The distribution of ocean surface wave heights and the St. Petersburg paradox
ORAL
Abstract
We examined over 3.5 billion ocean surface waves measured by 148 buoys across the Pacific ocean to determine the statistical distribution of wave heights. We find that the distribution of ocean surface wave heights accumulate similarly to profits in the St. Petersburg paradox, revealing that the maximum normalized wave height depends linearly on the logarithm of the number of waves. The St. Petersburg paradox model therefore appears to extend beyond material failure[1] and anomalous transport[2], providing a promising strategy to forecast rogue waves.

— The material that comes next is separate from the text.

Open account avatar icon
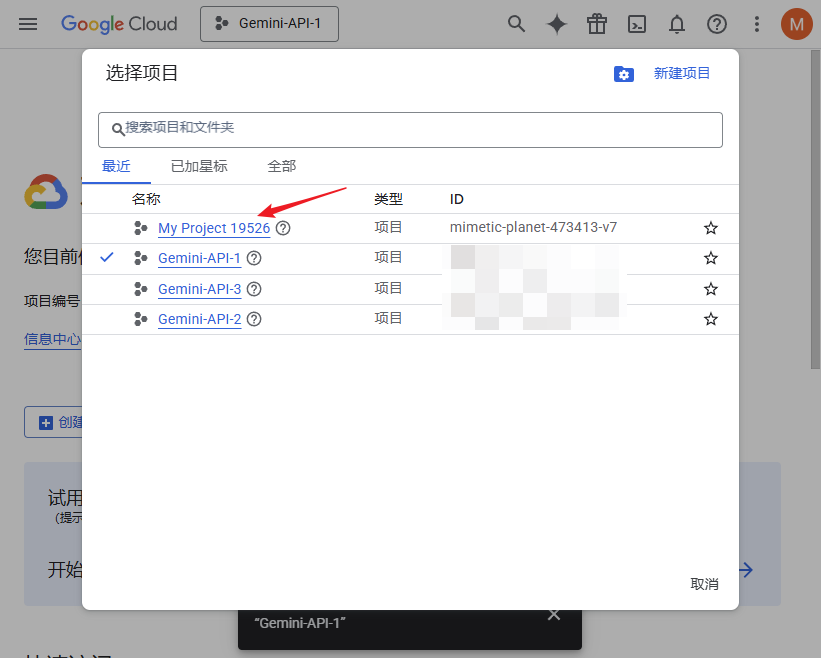 (796, 23)
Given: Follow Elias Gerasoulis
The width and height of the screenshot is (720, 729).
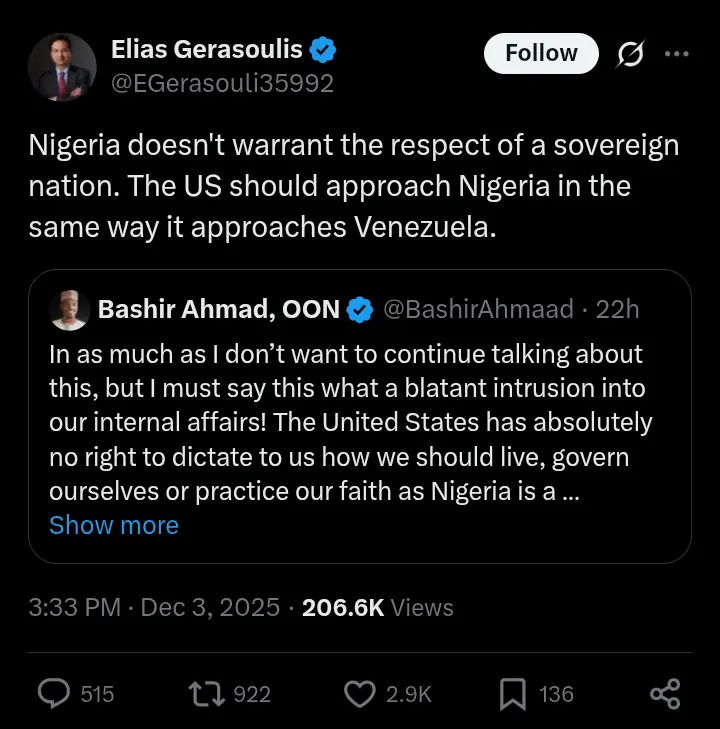Looking at the screenshot, I should click(541, 54).
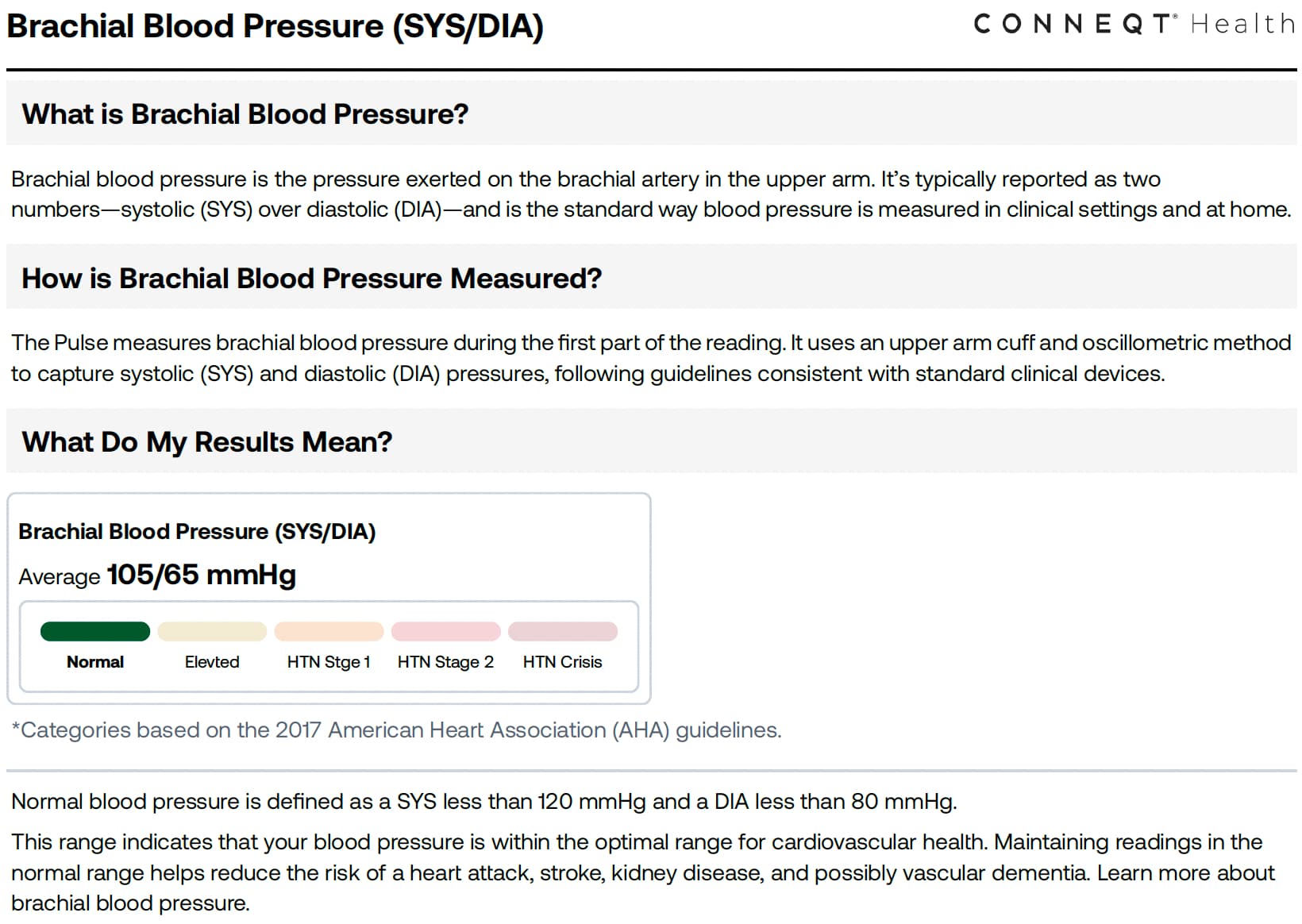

[1] J. Fontana and P. Palffy-Muhoray, "St. Petersburg Paradox and Failure Probability," Phys. Rev. Lett. 124, 245501 (2020).
[2] H. Scher, M. Shlesinger, J. Bendler “Time-scale Invariance in Transport and Relaxation”, Physics Today. 44: 26-34. DOI: 10.1063/1.881289
[1] J. Fontana and P. Palffy-Muhoray, "St. Petersburg Paradox and Failure Probability," Phys. Rev. Lett. 124, 245501 (2020).
[2] H. Scher, M. Shlesinger, J. Bendler “Time-scale Invariance in Transport and Relaxation”, Physics Today. 44: 26-34. DOI: 10.1063/1.881289
*This material is based in part upon work supported by the Office of Naval Research under (N0001420WX00146) and (N0001421WX00025)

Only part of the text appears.